Colour Standards play a crucial role in ensuring accurate and consistent reproduction of a colour in the printing environment. This maybe a colour or range of colours that is printed as a digital proof or on any output device digital or traditional printing. A colour standard not only assists the converter in meeting the EXPECTATIONS of their customer, the brand-owner, but also clarifies what is ACHIEVABLE. All too often printers/converters find themselves in a position of trying to meet a customer’s requirements (Expectations), but do not know what the target or goal is. Not only does this make the task of reproducing the colours accurately impossible, but no one in the print workflow knows what the final results should be! With proper colour standards, the converter knows exactly what the targets are and what the brand-owner expects.With proper colour standards, the converter can ensure the ink supplier provides the correct colour ink and the brand-owner no longer has to do press sign-offs of work..This ensures higher production levels, lower waste and better productivity.

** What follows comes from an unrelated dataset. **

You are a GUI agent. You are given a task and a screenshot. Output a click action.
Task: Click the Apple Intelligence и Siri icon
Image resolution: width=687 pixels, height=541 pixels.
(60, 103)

Colour standards can either be a physical sample with measurement specifications or an electronic data file, such as CxF (Color Exchange Format), which contains all the relevant information.
When printing to targets or standards, proper process control and measurement is central to the process and that of meeting the end results.
Why do we need Colour Standards?
- Accurate and consistent reproduction of a colour
- Specify a colour and/or brand
- Manage expectations of the brand
- Clarify what is achievable
- Meet the Quality Assurance standards
- Compliance to a standard or target
- Ensure the customer gets what he wants
What should a Colour Standard contain?
- Colour Description
- Definition or description of the colour
- Sample - any of or all these for physical samples
- Digital reproduction - certified
- Printed sheet - approved by customer
- Ink drawdown sample
- Instrument type
- Measurement conditions
- LAB/LCH values
- Spectral Data - CxF version (electronic)
- Validation period / expiry date (physical only)
Question: Who supplies or is responsible for the Colour Standards?
Answer: Quite simply, it is the responsibility of the Brand-owner to ensure they provide the converter/printer with the correct colour standards and information. If the brand-owners does not have colour standards, the converter must understand the risks involved in taking on the job.
Q: What should the converter/printer do if there no colour standards?
A: The converter should recommend the brand-owner gets professional colour consultants to assist them with setting up their colour standards and specifications or they can offer to facilitate the process. There are also other solutions, such as PantoneLive, that can be implemented.
Q: What is an acceptable tolerance for spot colours?
A: The tolerance or DeltaE depends on the print process, however, a value of 2.5 DeltaE 2000 is generally accepted. The SOP ( Standard Operating Procedure) may also contain a table which has recommendations as to adjustments or processes to apply if the DE is above 2.5.
Q: What is CxF?
CxF stands for Color Exchange Format, which is the industry and ISO standard file format for colour data. A CxF file may contain values such as the Colour or colours names, Spectral data, colour space values (L*a*b*, LCH, RGB), DeltaE tolerances, as well as the type of instrument or software used to create the data plus the measurement specifications. CxF data can easily be transferred between devices and software, or sent between the brand-owner, converter/printer, ink-supplier & QC.
Q: Which format is better for a colour standard: physical or CxF ( electronic)?
A: CxF data is better as it can easily be loaded onto measurement instruments or setup on the print workflow and process control. It will also not get outdated, fade nor risk of being damaged. Physical standards on the other hand have a limited validity period and is subject to environmental issues.
Q: Can we use the Pantone guide for colour standards?
A: The Pantone guide is just that, a guide, and NOT a colour standard. Pantone Guides are litho printed on specific substrates to be used as a visual tool for choosing colors during the design process. Thereafter the Pantone colours need to be adjusted to match the output print process and substrate, so these well not become custom colour standards.
Q: My customer uses Pantone 485C as their brand colour?
A: This is a common practise, but as P485C is adjusted to meet the output process it is no longer P485C, but rather a dependent colour and hence a new custom colour or standard. This be colour should be measured with a spectrophotometer and the colour data saved in CxF as the brand-owners new colour standard. Many converters have 10s of different P485C “colour standards” and associated inks. Each of these dependent colours should be saved as the relevant brand-owner’s custom colour standard.